**Your objective**
Each record is to be transcribed exactly.

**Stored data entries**
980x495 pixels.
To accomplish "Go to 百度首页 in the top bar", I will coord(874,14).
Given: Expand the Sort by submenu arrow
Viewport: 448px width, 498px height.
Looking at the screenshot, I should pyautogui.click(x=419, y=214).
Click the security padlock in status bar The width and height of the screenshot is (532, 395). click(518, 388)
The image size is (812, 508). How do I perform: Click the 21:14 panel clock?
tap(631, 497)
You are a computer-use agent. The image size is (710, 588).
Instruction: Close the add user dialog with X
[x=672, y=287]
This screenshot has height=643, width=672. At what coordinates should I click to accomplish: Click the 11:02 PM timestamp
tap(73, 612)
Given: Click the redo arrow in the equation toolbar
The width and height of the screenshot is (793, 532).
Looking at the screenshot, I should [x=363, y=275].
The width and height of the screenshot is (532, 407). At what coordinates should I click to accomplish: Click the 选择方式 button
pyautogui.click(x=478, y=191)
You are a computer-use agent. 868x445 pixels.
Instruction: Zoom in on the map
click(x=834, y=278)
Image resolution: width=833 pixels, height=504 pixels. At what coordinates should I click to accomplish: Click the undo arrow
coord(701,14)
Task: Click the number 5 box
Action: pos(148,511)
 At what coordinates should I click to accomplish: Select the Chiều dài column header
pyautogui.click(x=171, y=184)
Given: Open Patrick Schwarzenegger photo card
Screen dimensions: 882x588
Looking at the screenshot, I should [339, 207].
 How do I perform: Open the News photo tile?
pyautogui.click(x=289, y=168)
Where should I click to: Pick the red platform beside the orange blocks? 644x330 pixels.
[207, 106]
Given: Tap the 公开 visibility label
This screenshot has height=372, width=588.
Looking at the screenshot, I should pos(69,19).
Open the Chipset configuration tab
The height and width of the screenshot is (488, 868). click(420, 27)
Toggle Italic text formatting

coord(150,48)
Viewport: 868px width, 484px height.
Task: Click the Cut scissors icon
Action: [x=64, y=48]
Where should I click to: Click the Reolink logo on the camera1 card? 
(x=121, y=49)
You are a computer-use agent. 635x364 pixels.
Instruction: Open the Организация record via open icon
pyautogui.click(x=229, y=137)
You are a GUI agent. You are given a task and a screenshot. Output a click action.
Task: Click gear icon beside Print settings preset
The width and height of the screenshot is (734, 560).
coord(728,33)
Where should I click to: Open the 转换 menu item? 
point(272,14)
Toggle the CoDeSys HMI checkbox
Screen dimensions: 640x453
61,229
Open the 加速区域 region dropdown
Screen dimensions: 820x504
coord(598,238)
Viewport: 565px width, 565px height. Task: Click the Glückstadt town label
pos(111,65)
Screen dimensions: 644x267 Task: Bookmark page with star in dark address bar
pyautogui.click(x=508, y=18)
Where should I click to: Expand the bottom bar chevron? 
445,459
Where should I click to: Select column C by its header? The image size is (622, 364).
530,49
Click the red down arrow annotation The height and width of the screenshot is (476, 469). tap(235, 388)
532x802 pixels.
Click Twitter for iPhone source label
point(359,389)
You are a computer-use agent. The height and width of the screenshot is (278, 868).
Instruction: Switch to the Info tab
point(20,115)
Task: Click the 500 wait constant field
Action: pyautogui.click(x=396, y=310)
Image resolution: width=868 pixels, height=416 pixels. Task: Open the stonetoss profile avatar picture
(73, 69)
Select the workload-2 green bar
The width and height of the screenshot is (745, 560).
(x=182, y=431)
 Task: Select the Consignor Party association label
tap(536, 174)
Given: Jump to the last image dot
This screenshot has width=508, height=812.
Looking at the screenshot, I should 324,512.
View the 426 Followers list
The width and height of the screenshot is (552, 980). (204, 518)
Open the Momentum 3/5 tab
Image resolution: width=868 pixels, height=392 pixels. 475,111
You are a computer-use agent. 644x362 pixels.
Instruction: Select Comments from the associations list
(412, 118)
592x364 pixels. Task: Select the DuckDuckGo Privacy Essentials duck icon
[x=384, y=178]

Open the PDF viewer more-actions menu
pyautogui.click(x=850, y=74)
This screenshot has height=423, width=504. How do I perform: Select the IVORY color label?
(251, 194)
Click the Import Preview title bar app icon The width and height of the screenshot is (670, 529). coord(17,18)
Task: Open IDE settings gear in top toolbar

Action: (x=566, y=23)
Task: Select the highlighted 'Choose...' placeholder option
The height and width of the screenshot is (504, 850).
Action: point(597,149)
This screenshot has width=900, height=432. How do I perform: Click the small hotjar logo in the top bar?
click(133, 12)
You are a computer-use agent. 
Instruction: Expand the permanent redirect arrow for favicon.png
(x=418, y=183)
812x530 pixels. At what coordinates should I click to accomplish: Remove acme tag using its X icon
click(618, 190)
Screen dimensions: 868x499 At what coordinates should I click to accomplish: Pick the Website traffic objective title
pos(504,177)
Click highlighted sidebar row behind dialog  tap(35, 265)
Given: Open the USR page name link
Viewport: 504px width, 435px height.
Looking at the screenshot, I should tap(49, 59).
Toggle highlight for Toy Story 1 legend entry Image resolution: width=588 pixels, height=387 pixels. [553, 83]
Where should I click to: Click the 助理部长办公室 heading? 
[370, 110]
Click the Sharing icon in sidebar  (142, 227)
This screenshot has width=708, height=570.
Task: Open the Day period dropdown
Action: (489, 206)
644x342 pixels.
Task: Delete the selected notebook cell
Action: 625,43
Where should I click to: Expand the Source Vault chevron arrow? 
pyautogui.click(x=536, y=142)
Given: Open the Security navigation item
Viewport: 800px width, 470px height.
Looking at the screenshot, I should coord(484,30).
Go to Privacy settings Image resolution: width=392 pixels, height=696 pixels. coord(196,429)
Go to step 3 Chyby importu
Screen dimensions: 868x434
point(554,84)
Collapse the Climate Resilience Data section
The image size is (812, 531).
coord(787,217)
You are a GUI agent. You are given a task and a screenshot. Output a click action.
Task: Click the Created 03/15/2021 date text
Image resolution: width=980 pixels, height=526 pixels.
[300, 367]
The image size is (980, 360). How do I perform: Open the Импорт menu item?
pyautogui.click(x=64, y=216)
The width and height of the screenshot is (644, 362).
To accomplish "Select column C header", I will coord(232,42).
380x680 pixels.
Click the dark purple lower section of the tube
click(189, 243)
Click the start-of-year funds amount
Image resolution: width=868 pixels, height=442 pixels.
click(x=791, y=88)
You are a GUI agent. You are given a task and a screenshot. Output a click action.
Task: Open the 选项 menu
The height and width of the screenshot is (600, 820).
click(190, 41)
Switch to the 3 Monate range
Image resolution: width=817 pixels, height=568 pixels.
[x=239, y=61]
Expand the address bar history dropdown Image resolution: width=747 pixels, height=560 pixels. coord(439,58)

**Answer area**
980x495 pixels.
To accomplish "Go to 百度首页 in the top bar", I will coord(874,14).
Given: Expand the Sort by submenu arrow
Viewport: 448px width, 498px height.
Looking at the screenshot, I should pyautogui.click(x=419, y=214).
Click the security padlock in status bar The width and height of the screenshot is (532, 395). click(518, 388)
The image size is (812, 508). How do I perform: Click the 21:14 panel clock?
tap(631, 497)
You are a computer-use agent. The image size is (710, 588).
Instruction: Close the add user dialog with X
[x=672, y=287]
This screenshot has height=643, width=672. At what coordinates should I click to accomplish: Click the 11:02 PM timestamp
tap(73, 612)
Given: Click the redo arrow in the equation toolbar
The width and height of the screenshot is (793, 532).
Looking at the screenshot, I should [x=363, y=275].
The width and height of the screenshot is (532, 407). At what coordinates should I click to accomplish: Click the 选择方式 button
pyautogui.click(x=478, y=191)
You are a computer-use agent. 868x445 pixels.
Instruction: Zoom in on the map
click(x=834, y=278)
Image resolution: width=833 pixels, height=504 pixels. At what coordinates should I click to accomplish: Click the undo arrow
coord(701,14)
Task: Click the number 5 box
Action: pos(148,511)
 At what coordinates should I click to accomplish: Select the Chiều dài column header
pyautogui.click(x=171, y=184)
Given: Open Patrick Schwarzenegger photo card
Screen dimensions: 882x588
Looking at the screenshot, I should [339, 207].
 How do I perform: Open the News photo tile?
pyautogui.click(x=289, y=168)
Where should I click to: Pick the red platform beside the orange blocks? 644x330 pixels.
[207, 106]
Given: Tap the 公开 visibility label
This screenshot has height=372, width=588.
Looking at the screenshot, I should pos(69,19).
Open the Chipset configuration tab
The height and width of the screenshot is (488, 868). click(420, 27)
Toggle Italic text formatting

coord(150,48)
Viewport: 868px width, 484px height.
Task: Click the Cut scissors icon
Action: [x=64, y=48]
Where should I click to: Click the Reolink logo on the camera1 card? 
(x=121, y=49)
You are a computer-use agent. 635x364 pixels.
Instruction: Open the Организация record via open icon
pyautogui.click(x=229, y=137)
You are a GUI agent. You are given a task and a screenshot. Output a click action.
Task: Click gear icon beside Print settings preset
The width and height of the screenshot is (734, 560).
coord(728,33)
Where should I click to: Open the 转换 menu item? 
point(272,14)
Toggle the CoDeSys HMI checkbox
Screen dimensions: 640x453
61,229
Open the 加速区域 region dropdown
Screen dimensions: 820x504
coord(598,238)
Viewport: 565px width, 565px height. Task: Click the Glückstadt town label
pos(111,65)
Screen dimensions: 644x267 Task: Bookmark page with star in dark address bar
pyautogui.click(x=508, y=18)
Where should I click to: Expand the bottom bar chevron? 
445,459
Where should I click to: Select column C by its header? The image size is (622, 364).
530,49
Click the red down arrow annotation The height and width of the screenshot is (476, 469). tap(235, 388)
532x802 pixels.
Click Twitter for iPhone source label
point(359,389)
You are a computer-use agent. The height and width of the screenshot is (278, 868).
Instruction: Switch to the Info tab
point(20,115)
Task: Click the 500 wait constant field
Action: pyautogui.click(x=396, y=310)
Image resolution: width=868 pixels, height=416 pixels. Task: Open the stonetoss profile avatar picture
(73, 69)
Select the workload-2 green bar
The width and height of the screenshot is (745, 560).
(x=182, y=431)
 Task: Select the Consignor Party association label
tap(536, 174)
Given: Jump to the last image dot
This screenshot has width=508, height=812.
Looking at the screenshot, I should 324,512.
View the 426 Followers list
The width and height of the screenshot is (552, 980). (204, 518)
Open the Momentum 3/5 tab
Image resolution: width=868 pixels, height=392 pixels. 475,111
You are a computer-use agent. 644x362 pixels.
Instruction: Select Comments from the associations list
(412, 118)
592x364 pixels. Task: Select the DuckDuckGo Privacy Essentials duck icon
[x=384, y=178]

Open the PDF viewer more-actions menu
pyautogui.click(x=850, y=74)
This screenshot has height=423, width=504. How do I perform: Select the IVORY color label?
(251, 194)
Click the Import Preview title bar app icon The width and height of the screenshot is (670, 529). coord(17,18)
Task: Open IDE settings gear in top toolbar

Action: (x=566, y=23)
Task: Select the highlighted 'Choose...' placeholder option
The height and width of the screenshot is (504, 850).
Action: point(597,149)
This screenshot has width=900, height=432. How do I perform: Click the small hotjar logo in the top bar?
click(133, 12)
You are a computer-use agent. 
Instruction: Expand the permanent redirect arrow for favicon.png
(x=418, y=183)
812x530 pixels. At what coordinates should I click to accomplish: Remove acme tag using its X icon
click(618, 190)
Screen dimensions: 868x499 At what coordinates should I click to accomplish: Pick the Website traffic objective title
pos(504,177)
Click highlighted sidebar row behind dialog  tap(35, 265)
Given: Open the USR page name link
Viewport: 504px width, 435px height.
Looking at the screenshot, I should tap(49, 59).
Toggle highlight for Toy Story 1 legend entry Image resolution: width=588 pixels, height=387 pixels. [553, 83]
Where should I click to: Click the 助理部长办公室 heading? 
[370, 110]
Click the Sharing icon in sidebar  (142, 227)
This screenshot has width=708, height=570.
Task: Open the Day period dropdown
Action: (489, 206)
644x342 pixels.
Task: Delete the selected notebook cell
Action: 625,43
Where should I click to: Expand the Source Vault chevron arrow? 
pyautogui.click(x=536, y=142)
Given: Open the Security navigation item
Viewport: 800px width, 470px height.
Looking at the screenshot, I should coord(484,30).
Go to Privacy settings Image resolution: width=392 pixels, height=696 pixels. coord(196,429)
Go to step 3 Chyby importu
Screen dimensions: 868x434
point(554,84)
Collapse the Climate Resilience Data section
The image size is (812, 531).
coord(787,217)
You are a GUI agent. You are given a task and a screenshot. Output a click action.
Task: Click the Created 03/15/2021 date text
Image resolution: width=980 pixels, height=526 pixels.
[300, 367]
The image size is (980, 360). How do I perform: Open the Импорт menu item?
pyautogui.click(x=64, y=216)
The width and height of the screenshot is (644, 362).
To accomplish "Select column C header", I will coord(232,42).
380x680 pixels.
Click the dark purple lower section of the tube
click(189, 243)
Click the start-of-year funds amount
Image resolution: width=868 pixels, height=442 pixels.
click(x=791, y=88)
You are a GUI agent. You are given a task and a screenshot. Output a click action.
Task: Open the 选项 menu
The height and width of the screenshot is (600, 820).
click(190, 41)
Switch to the 3 Monate range
Image resolution: width=817 pixels, height=568 pixels.
[x=239, y=61]
Expand the address bar history dropdown Image resolution: width=747 pixels, height=560 pixels. coord(439,58)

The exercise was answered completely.